I want to understand, is it possible to filter below json data using python.

{"logs": [{"filename": "ABC_PARIS_FILE_01.gz", "transmission_start": "23:03:2021 15:21", "transmission_end": "23:03:2021 15:22"},
{"filename": "ABC_INDIA_FILE_02.gz", "transmission_start": "23:03:2021 15:21", "transmission_end": "23:03:2021 15:22"},
{"filename": "ABC_PARIS_FILE_02.gz", "transmission_start": "23:03:2021 15:21", "transmission_end": "23:03:2021 15:22"},
{"filename": "ABC_INDIA_FILE_03.gz", "transmission_start": "23:03:2021 15:21", "transmission_end": "23:03:2021 15:22"},
{"filename": "ABC_INDIA_FILE_02.gz", "transmission_start": "23:03:2021 15:21", "transmission_end": "23:03:2021 15:22"}]}

I am trying to filter filename using like condition filename like ‘ABC_PARIS%’ to display only paris files,
can you please share idea how to do it using python.

Thanks,
Hemanth.

erlendaasland · March 23, 2021, 12:43pm

I suggest you take a look at the json and re modules in the standard library. You can parse JSON data using the json module, and you can search for patterns using the re module.

cameron · March 23, 2021, 10:27pm

You’ve been pointed at the “re” module. But SQL LIKE conditions like
“ABC_PARIS%” are far more usefully checked with the str.startswith()
method.
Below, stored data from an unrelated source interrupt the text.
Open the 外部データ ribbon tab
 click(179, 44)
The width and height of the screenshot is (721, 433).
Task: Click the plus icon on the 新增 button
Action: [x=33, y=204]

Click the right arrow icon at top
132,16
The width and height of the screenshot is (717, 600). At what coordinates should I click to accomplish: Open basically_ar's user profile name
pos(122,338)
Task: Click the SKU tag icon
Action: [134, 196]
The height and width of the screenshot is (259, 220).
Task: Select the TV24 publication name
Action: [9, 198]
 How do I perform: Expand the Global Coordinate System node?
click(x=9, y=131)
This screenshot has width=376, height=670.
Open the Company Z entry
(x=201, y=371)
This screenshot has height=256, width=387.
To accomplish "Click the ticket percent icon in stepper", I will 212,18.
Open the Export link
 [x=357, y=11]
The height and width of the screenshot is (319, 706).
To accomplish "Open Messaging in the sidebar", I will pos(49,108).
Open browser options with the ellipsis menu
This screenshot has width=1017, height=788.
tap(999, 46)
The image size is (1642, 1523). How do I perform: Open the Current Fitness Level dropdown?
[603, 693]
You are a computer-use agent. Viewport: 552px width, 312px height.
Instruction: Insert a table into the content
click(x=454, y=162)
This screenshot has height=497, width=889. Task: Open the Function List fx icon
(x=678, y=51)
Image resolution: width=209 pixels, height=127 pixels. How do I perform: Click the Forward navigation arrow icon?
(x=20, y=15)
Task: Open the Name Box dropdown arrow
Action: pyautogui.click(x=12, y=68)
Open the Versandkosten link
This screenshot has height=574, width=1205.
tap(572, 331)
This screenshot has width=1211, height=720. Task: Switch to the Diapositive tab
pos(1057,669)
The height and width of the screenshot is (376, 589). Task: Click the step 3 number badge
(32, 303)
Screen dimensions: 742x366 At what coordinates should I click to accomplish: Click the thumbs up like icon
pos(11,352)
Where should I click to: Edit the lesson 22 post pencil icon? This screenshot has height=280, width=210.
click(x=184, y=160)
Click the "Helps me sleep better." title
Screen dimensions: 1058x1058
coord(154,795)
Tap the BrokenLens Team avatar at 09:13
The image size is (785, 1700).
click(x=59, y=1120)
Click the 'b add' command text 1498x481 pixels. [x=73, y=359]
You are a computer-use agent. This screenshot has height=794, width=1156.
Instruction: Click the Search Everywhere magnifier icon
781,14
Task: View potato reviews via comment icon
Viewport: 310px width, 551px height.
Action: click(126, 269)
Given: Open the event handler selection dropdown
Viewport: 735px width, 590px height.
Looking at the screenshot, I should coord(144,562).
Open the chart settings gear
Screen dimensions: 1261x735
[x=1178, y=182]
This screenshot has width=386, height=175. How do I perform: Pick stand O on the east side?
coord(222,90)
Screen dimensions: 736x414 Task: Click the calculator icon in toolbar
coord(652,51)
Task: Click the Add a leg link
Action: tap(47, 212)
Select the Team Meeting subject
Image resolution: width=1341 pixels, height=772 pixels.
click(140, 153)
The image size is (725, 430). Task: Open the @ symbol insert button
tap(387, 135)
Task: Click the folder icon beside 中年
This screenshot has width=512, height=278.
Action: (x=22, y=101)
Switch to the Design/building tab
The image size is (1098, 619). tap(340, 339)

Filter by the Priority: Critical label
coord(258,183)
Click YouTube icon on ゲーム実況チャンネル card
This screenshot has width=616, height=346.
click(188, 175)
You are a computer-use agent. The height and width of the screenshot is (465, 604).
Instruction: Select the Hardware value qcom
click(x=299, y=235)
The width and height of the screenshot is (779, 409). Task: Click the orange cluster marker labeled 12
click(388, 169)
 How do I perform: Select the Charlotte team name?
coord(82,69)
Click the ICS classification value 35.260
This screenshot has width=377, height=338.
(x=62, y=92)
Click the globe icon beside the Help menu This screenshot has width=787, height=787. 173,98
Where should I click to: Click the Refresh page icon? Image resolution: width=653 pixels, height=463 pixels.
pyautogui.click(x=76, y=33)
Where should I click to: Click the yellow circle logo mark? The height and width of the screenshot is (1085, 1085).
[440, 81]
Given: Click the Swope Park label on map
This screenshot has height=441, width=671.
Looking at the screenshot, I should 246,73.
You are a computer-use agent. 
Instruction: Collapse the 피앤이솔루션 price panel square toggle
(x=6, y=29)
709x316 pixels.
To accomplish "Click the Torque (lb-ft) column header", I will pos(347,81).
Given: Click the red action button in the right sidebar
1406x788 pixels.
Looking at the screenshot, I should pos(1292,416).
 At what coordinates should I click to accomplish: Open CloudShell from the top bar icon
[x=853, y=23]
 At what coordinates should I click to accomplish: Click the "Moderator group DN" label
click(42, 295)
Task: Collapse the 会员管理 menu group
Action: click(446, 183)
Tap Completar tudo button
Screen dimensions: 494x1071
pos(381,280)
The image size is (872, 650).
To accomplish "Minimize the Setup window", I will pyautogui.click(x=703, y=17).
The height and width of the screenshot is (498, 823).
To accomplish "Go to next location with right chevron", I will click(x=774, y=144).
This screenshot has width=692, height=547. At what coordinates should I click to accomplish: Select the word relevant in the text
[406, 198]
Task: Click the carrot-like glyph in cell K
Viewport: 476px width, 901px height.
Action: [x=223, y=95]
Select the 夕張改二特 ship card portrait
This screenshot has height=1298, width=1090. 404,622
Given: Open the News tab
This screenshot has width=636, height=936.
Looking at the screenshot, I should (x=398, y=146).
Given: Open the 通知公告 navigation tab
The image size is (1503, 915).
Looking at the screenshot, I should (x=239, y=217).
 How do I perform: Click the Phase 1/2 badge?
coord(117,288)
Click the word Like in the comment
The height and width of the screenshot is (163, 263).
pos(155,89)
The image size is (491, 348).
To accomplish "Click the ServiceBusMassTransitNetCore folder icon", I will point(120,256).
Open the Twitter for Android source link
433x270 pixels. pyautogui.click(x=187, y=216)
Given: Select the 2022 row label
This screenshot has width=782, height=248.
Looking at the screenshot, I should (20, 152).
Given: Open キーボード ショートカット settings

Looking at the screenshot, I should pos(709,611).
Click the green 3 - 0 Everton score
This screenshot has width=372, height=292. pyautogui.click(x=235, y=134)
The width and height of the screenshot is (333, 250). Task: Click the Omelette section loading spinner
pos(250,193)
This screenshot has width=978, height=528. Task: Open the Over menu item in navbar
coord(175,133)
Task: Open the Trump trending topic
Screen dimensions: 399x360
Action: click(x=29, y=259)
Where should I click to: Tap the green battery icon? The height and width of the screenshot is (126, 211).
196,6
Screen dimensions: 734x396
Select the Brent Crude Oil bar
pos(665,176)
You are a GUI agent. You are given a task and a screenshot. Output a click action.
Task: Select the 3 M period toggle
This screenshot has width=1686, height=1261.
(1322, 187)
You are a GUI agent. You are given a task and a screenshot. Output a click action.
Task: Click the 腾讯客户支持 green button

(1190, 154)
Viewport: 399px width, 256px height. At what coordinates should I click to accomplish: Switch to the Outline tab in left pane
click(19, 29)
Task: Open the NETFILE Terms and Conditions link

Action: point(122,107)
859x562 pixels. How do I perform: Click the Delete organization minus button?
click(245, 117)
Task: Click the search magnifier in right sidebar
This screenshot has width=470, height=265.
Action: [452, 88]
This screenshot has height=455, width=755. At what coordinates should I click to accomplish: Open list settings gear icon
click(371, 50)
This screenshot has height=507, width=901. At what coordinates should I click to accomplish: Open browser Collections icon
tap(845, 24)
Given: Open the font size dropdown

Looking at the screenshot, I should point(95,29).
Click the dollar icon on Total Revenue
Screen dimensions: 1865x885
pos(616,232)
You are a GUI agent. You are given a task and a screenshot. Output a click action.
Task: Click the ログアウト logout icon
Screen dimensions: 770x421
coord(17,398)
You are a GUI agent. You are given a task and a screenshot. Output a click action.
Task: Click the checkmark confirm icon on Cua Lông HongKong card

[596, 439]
Example:

record["filename"].startswith("ABC_PARIS")

which is a Boolean you can use in an if-statement or the like.

logs = json_data["logs"]
for record in logs:
    if record["filename"].startswith("ABC_PARIS"):
        ... do stuff ...

The “re” module should almost never be your first choice for testing
strings for simple stuff when the string methods themselves have a bunch
of available simple tests.

Regexps have many uses, but they’re cryptic, somewhat expensive, and
error prone particularly when new to them.

Cheers,
Cameron Simpson cs@cskk.id.au

erlendaasland · March 23, 2021, 10:36pm

True, startswith() is a better tool for this job.

hemanth22 · March 30, 2021, 7:17am

Thank you @cameron , i need one more help, after executing below code it worked fine, but i am not able to list all paris and india file in order, it is only one filename from paris and one filename from india in table format, is there any way to convert json to table data.

import json

from tabulate import tabulate

with open('datamart.json','r') as f:

    data = json.load(f)

    for p in data['logs']:

        if str(p['filename']).startswith("ABC_PARIS"):

            pfilename = p['filename']

            pstart = p['transmission_start']

            pend = p['transmission_end']

            print(pfilename,pstart,pend)

with open('datamart.json','r') as f:

    data = json.load(f)

    for p in data['logs']:

        if str(p['filename']).startswith("ABC_INDIA"):

            plfilename = p['filename']

            plstart = p['transmission_start']

            plend = p['transmission_end']

            print(plfilename,plstart,plend)

table = [[pfilename,pstart,pend],[plfilename,plstart,plend]]

finaltablehtml=(tabulate(table, headers="firstrow", tablefmt="html"))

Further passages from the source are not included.